+++ Ausgangstext +++

In den 1950er-Jahren nahm die Mondforschung Fahrt auf. 1969 betraten Neil Armstrong und Buzz Aldrin als erste Menschen den Erdtrabanten. Welche neuen Erkenntnisse sich Wissenschaftler von der Erforschung des Mondes versprechen, erklärt HARALD HIESINGER, Professor für Geologische Planetologie an der WWU, im Gespräch mit CHRISTINA HEIMKEN.

Was können wir vom Mond lernen?

Der Mond ist der Schlüssel zum Verständnis des Sonnensystems. Dank der Mondforschung entwickelten Wissenschaftler Konzepte, die auch auf andere Himmelskörper anwendbar sind. Ermöglicht wurde dies durch die Apollo-Missionen, deren Astronauten Gesteinsmaterial auf die Erde brachten. Diese Gesteinsproben werden bis heute im Detail untersucht. Ein wichtiges Konzept, das wir dank der Mondforschung kennen, ist etwa die Bildung und Abkühlung eines Magma-Ozeans. Demnach war einst die äußere 400 Kilometer dicke Schicht des Mondgesteins geschmolzen, vielleicht sogar noch mehr. Beim Abkühlen des geschmolzenen Gesteins fand ein Kristallisationsprozess statt. Abhängig von der Temperatur bildeten sich unterschiedliche Minerale. Wir gehen davon aus, dass Erde, Mars und andere Himmelskörper auch solch einen Magma-Ozean hatten. Vom Mond haben wir auch gelernt, das Alter von Himmelskörpern zu bestimmen. Wir messen das Alter der "Apollo-Gesteine" mit radiometrischen Methoden. Diese Daten setzen wir in Bezug zur Zahl der Einschlagkrater an den Gesteinsfundorten auf der Mondoberfläche. Grundsätzlich gilt: Je mehr Krater vorhanden sind, desto älter ist die Oberfläche. Wie alt sie genau ist, wissen wir nun durch das Mondgestein. Dank dieser Korrelation zwischen Alter und Kraterzahl kann man unter Berücksichtigung bestimmter Faktoren beispielsweise auch das Alter der Marsoberfläche bestimmen.

Erlebt die Mondforschung momentan eine Renaissance?

Ja. Die meisten Mondmissionen fanden Anfang der 1960er-Jahre bis hinein in die 70er-Jahre statt. Nach der Apollo-17-Landung im Jahr 1972, der letzten bemannten Mondmission, ging das Interesse zurück. Etwa ab dem Jahr 2000 fing es wieder an. Seither gab es US-amerikanische und chinesische Mondmissionen sowie ein japanisches Programm. Weitere Missionen, darunter russische, sind geplant. Ich vermute, das wieder erwachte Interesse hängt unter anderem damit zusammen, dass die Menschen verstanden haben, wie wichtig der Mond ist, wenn wir den Rest des Sonnensystems verstehen wollen.

+++ Zu prüfendes Material +++

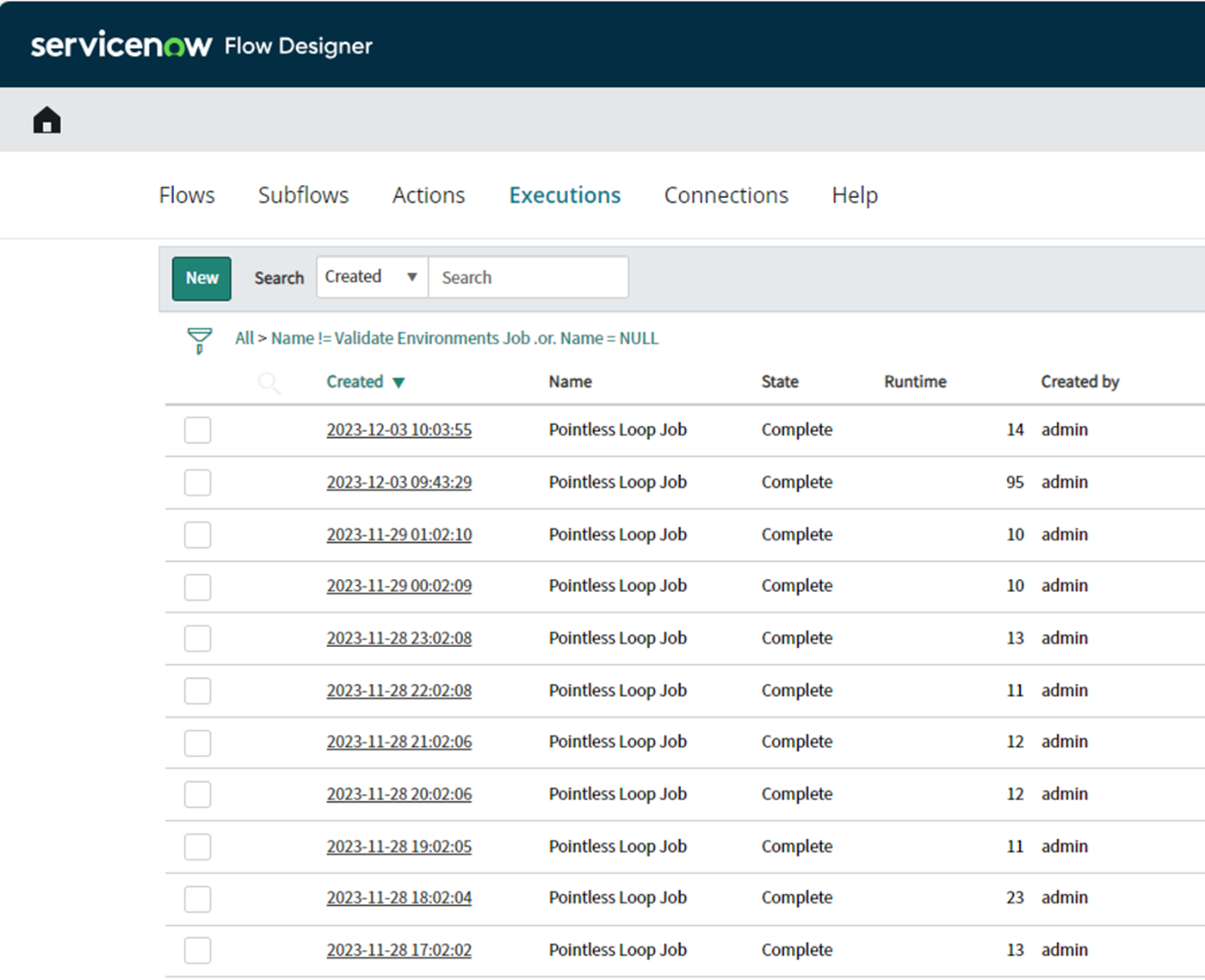Click the column search magnifier icon
1205x980 pixels.
point(269,384)
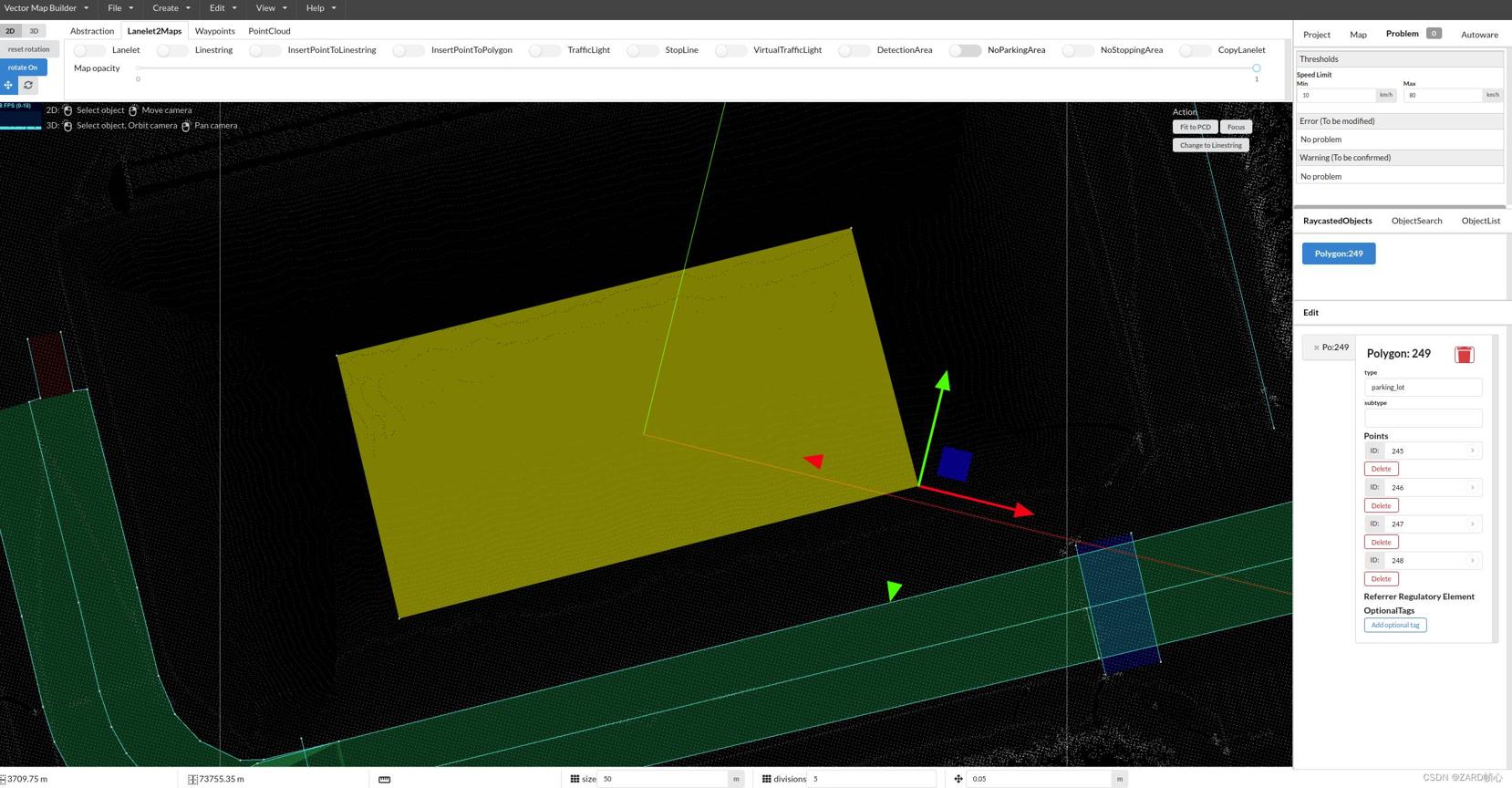The image size is (1512, 788).
Task: Open the File dropdown menu
Action: (x=120, y=8)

+++

> [Aufgabenstellung]:
**1)** Beantworten Sie anhand des Textes zur Mondforschung diese Fragen:
(a) In welchem Jahr betraten Neil Armstrong und Buzz Aldrin als erste Menschen den Erdtrabanten?
(b) Wie dick war die äußere Schicht des Mondgesteins, die einst geschmolzen war?
(c) Welche Landung war die letzte bemannte Mondmission, und in welchem Jahr fand sie statt?
**2)** Schreiben Sie den Text zur Mondforschung von „In den 1950er-Jahren“ bis hinunter zu „mit CHRISTINA HEIMKEN.“ neu, und setzen Sie dabei „Mond“ an die Stelle von „Erdtrabanten“.
**3)** Führen Sie den Text zur Mondforschung nach seinem letzten Satz weiter.
Das Material hat mit dem Text zur Mondforschung nichts zu tun.

> [Lösungen]:
**1)**
(a) 1969
(b) 400 Kilometer, vielleicht sogar noch mehr
(c) die Apollo-17-Landung, im Jahr 1972

**2)**
In den 1950er-Jahren nahm die Mondforschung Fahrt auf. 1969 betraten Neil Armstrong und Buzz Aldrin als erste Menschen den Mond. Welche neuen Erkenntnisse sich Wissenschaftler von der Erforschung des Mondes versprechen, erklärt HARALD HIESINGER, Professor für Geologische Planetologie an der WWU, im Gespräch mit CHRISTINA HEIMKEN.

**3)**
Die NASA hat die "Lunar Reconnaissance Orbiter"-Mission (LRO), an der Sie beteiligt sind, gerade um zwei Jahre verlängert. Die Raumsonde LRO kreist seit 2009 in 50 Kilometern Höhe über der Mondoberfläche, an Bord sind diverse Kameras und Messapparaturen. Welche Rolle spielt diese Mission für die Forschung?

Mit LRO haben wir viele Fragen beantworten können, es sind aber auch viele neue dazugekommen. Zum Beispiel wollen wir die Krater auf dem Mond noch besser verstehen. Wie häufig sind sie? Welchen Einfluss haben die physikalischen Eigenschaften der Mondoberfläche auf die Bildung dieser Krater? Besonders interessieren uns kleine Krater. Erst durch die Kameras der LRO-Mission ist es überhaupt möglich, diese zu erforschen. Vorher reichte die Auflösung der Bilder nicht.

Welchen Stellenwert hat die Mondforschung für Sie persönlich?

Das ist, als würde man Eltern fragen: "Welches Kind hast du lieber?" Ich bin auch an Missionen zum Mars und zu den Asteroiden Vesta und Ceres beteiligt sowie an einer zum Merkur, die 2018 losfliegen soll – allesamt faszinierende Himmelskörper. Der Mond liegt mir sehr am Herzen, weil er für die Forschung so wichtig ist.

Das Institut für Planetologie beteiligt sich am "Thementag Mond", der am 13. August im Rahmen der "Expedition Münsterland" in Kattenvenne (Kreis Steinfurt) stattfindet. Es gibt ein buntes Programm für Kinder und Erwachsene zum Thema Mond aus planetologischer, medizinischer und kultureller Perspektive. Unter anderem gibt Prof. Harald Hiesinger Einblicke in seine Forschung und stellt aktuelle Bilder der LRO-Mission vor. Die Arbeitsstelle Forschungstransfer kürt die Sieger des Fotowettbewerbs "Der Mond im Münsterland".

CHRISTINA HEIMKEN

Dieser Artikel stammt aus der Universitätszeitung "wissen|leben" Nr. 5, 20. Juli 2016.